Coincidentally, many of those dust specks will be about the size of tiny insects -- perhaps as small as a flea or a mite. Meteoroids, which is what scientists call the dust grains before they burn up in our atmosphere, make vivid streaks across the sky not because they're big, but because they are fast-moving. In this respect cosmic meteoroids differ from Earthling bugs. Bugs move slowly with respect to cars, but meteoroids travel through space about as fast as Earth does. (Our planet circles the Sun traveling 30 km/s or 67,000 mph.)
Nevertheless, like slower-moving bugs, meteoroids accumulate mostly on the front windshield. You won't find meteoroids on the front windshield of your car, of course. Instead, they streak across the front windshield of our planet.
That's right -- Earth has a windshield. It's our atmosphere. The atmosphere protects us from the solar wind and assorted debris of space much as a car's windshield deflects the elements from its passengers.
The front windshield of our planet is the early morning sky. Earth circles the Sun dawn-side first, scooping up whatever lies on that side of the planet. Because Earth rotates once a day everyone gets a daily turn looking out the front windshield. It's overhead around 6 a.m. local time. Those dark hours just before sunrise are usually the best for meteor watching.
That's why most experts suggest looking for Perseids before dawn on Sunday, August 12th. No matter where you live, the shower will climax when Earth's "front windshield" is overhead.
But Earth, like a car, has many windows -- the front isn't the only one. What about the others?
Rear windows tend to be dull. Not many bugs accumulate on the rear pane of a car and, likewise, not many meteoroids catch up to Earth from behind. The early evening sky (Earth's "rear window") is not a good place to look for shooting stars. The July 23, 2001, Pennsylvania fireball, which streaked over the US east coast around 6:00 p.m. local time, was an exception. It was a spectacular "rear window" meteor.

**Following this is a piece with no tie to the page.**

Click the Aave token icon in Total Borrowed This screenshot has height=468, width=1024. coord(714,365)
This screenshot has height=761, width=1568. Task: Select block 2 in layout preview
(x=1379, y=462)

Side windows -- the ones to the left and right of passengers in cars -- can be more interesting. Zooming down a bug-infested country lane, side windows don't collect many insects. But the ones they do are worth examining. Bugs that strike side windows do so at a shallow angle, and they leave remarkable streaks -- long and colorful!

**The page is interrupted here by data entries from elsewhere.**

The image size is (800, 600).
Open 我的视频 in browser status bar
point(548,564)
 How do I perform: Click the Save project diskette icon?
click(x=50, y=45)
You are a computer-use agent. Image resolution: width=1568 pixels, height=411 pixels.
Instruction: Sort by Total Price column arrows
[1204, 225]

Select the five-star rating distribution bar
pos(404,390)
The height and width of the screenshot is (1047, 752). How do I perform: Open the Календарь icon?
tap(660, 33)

Below: S. Kohle & B. Koch captured this Perseid meteor on film in 1993. It is not an Earthgrazer, but it is very colorful. [more]
This weekend you can watch for the celestial rendition of such streaky bugs when Perseid meteoroids strike our planet's "side window." Between 9 p.m. on Saturday, August 11th, and midnight on Sunday, August 12th, the Perseid radiant (the point in the sky from which meteors will appear to stream) will lie low on the north-eastern horizon. Meteoroids emerging from the radiant during that time will skim the atmosphere horizontally -- much like a bug skimming the side window of an automobile. Meteor watchers call such shooting stars "Earthgrazers." They leave colorful, long-lasting trails.
"These meteors are extremely long," says Robert Lunsford, secretary general of the International Meteor Organization. "I have never been able to capture an Earthgrazer on film. Being shy, they tend to hug the horizon rather than shooting overhead where most cameras are aimed."
"There are exceptions," he added. "The most spectacular Earthgrazer I ever saw occurred shortly after 11 p.m. on November 16, 1996. I was facing east, watching for Leonid meteors, when this orange streak crawled over the hill low in the east. It climbed high [and traversed the southern sky]. The event lasted at least 5 seconds -- an eternity for a meteor watcher. Its peak brightness was similar to Jupiter. The entire track was a vivid orange and the head of the meteor had a diffuse halo."
Right: "Ouch!" by artist Duane Hilton. You can find more of Duane's art, along with lesson plans and activities about the Perseid meteor shower, at Thursday's Classroom.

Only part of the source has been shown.